We might not know why something is important until someone tells us how it impacted them. Casually mentioned atrocities can cause deeps wounds in those around us and retraumatize them without our knowledge.

This is where you come in. Your voice, your story, your humour, your experiences can make the differences in the lives around you.

If you’ve ever thought to yourself “you have no idea”, here’s your chance to give the world an idea–a new perspective. Who knows, you just might change a life.

~Cheryl

Which One is the Girl?

Recently, someone I greatly respect and am good friends with asked me a question the only way they know how. They were trying to understand my point of view through their own experiences. If you’re LGBTQ or non-binary  and in a same gender relationship, you’ve likely heard this question before. “Which one are you? Like are you the girl?”

If a random stranger asked me this, I would likely be offended, but this came from a friend. It highlights a point of mainstream culture for me that LGBTQ advocates are fighting so hard against. The binary heteronormative worldview (Male and Female with traditional roles) erases the possibility that two women CAN be 100% women in a same gender relationship. Outside of LGBTQ issues, it also paints stay at home dads as effeminate and construction working moms as butch. Why? Because we’ve been so indoctrinated on the A+B=Normal that anything else is uncomfortable and weird.

As a queer Christian (I gave up on labels because I hate them), someone who isn’t straight and doesn’t feel the need to fit in a category, I am me. When I am in a relationship with someone, regardless of gender, I am still 100% me. This 100% me enjoys camping, actions movies, flowers, pants, sports, nail polish, BBQ and hanging with the boys. This 100% me has a short pixie cut that is currently flamingo pink and rarely wears make-up. This 100% me is attracted to people based on who they are and not their gender expression.

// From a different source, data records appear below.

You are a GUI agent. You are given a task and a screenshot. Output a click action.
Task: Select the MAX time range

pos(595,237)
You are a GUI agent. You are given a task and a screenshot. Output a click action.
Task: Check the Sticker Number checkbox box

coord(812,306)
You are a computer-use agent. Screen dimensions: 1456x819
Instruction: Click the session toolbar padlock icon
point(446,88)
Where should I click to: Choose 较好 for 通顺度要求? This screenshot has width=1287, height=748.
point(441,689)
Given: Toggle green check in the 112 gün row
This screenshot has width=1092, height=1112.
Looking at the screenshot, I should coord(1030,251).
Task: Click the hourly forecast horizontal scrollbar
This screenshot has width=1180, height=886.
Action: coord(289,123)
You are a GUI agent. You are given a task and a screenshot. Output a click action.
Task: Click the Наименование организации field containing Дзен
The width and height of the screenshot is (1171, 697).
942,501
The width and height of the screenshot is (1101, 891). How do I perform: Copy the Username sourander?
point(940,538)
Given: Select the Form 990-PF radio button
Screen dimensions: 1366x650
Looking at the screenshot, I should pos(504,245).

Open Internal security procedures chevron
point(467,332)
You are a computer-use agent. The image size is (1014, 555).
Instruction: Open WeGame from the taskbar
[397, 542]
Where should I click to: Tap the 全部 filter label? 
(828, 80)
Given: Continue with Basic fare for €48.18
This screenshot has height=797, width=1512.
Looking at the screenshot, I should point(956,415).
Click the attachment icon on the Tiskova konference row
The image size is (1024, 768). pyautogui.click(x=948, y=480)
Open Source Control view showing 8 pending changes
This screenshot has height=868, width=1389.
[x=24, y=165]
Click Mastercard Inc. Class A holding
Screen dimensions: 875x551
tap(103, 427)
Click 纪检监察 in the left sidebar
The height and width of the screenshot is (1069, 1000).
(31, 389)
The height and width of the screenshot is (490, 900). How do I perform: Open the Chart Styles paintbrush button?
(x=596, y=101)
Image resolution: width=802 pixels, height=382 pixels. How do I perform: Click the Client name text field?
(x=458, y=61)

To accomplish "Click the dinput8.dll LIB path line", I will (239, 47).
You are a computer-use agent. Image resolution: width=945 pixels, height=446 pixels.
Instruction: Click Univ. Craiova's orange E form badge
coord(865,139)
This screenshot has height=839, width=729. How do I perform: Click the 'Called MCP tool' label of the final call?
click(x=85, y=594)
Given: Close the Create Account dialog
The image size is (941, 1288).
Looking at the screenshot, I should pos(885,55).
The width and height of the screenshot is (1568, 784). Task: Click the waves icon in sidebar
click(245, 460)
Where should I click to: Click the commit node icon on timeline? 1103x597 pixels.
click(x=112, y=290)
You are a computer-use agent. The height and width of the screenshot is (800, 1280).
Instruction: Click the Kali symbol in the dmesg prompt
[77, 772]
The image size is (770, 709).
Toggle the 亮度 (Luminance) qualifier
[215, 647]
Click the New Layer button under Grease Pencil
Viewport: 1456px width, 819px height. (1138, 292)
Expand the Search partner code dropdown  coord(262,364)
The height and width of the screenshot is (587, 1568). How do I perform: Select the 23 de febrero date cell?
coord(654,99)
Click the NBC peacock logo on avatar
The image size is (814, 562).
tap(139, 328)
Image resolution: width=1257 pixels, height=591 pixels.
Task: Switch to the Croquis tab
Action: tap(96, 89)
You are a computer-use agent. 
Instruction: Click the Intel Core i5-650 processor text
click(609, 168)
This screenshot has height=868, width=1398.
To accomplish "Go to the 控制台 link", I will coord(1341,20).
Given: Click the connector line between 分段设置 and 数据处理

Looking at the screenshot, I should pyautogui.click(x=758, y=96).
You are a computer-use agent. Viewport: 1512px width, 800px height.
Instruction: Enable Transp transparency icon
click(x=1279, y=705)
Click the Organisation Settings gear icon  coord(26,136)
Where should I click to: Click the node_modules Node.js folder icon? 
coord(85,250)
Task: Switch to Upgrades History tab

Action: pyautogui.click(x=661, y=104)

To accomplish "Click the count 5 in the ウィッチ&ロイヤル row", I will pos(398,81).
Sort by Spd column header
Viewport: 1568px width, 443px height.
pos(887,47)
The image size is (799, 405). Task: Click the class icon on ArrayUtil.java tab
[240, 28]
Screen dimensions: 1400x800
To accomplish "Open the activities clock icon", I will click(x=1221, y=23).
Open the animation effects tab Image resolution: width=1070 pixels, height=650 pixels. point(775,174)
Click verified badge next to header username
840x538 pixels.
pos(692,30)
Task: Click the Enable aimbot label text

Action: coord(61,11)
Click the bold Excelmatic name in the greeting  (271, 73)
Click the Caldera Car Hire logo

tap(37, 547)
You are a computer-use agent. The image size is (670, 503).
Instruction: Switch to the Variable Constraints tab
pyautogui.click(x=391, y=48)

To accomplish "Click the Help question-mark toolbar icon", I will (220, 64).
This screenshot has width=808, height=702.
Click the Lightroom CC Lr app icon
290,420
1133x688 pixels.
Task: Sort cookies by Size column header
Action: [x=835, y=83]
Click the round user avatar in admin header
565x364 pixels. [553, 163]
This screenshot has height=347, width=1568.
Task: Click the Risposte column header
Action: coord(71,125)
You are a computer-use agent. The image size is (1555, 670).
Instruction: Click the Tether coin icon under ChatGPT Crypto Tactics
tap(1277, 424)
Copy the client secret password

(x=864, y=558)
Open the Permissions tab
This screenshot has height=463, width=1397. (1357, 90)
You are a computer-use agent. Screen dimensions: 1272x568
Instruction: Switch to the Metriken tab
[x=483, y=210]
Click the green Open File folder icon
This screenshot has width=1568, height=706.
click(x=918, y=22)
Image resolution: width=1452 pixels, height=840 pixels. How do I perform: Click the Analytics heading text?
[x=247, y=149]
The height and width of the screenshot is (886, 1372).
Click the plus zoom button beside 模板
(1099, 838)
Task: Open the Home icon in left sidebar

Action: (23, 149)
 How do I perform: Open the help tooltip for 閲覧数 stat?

IMG_1160To ask who takes on the traditional role of a male or female in an LGBTQ relationship is to totally miss the point. The point is, no one does. We are not traditional. We cannot be something we aren’t, so we don’t even try. I will not deny that co-dependecy is a problem in LGBTQ relationships, but I know many straight couples who have the same struggles. We are all human. Next time you want to know who is the woman in a lesbian relationship, maybe try asking what kind of person someone is attracted to? or what makes them fulfilled in a relationship? De-sexualize the question, learn what makes a person tick, listen for understanding and above all, don’t ask a question you wouldn’t ask your straight friends.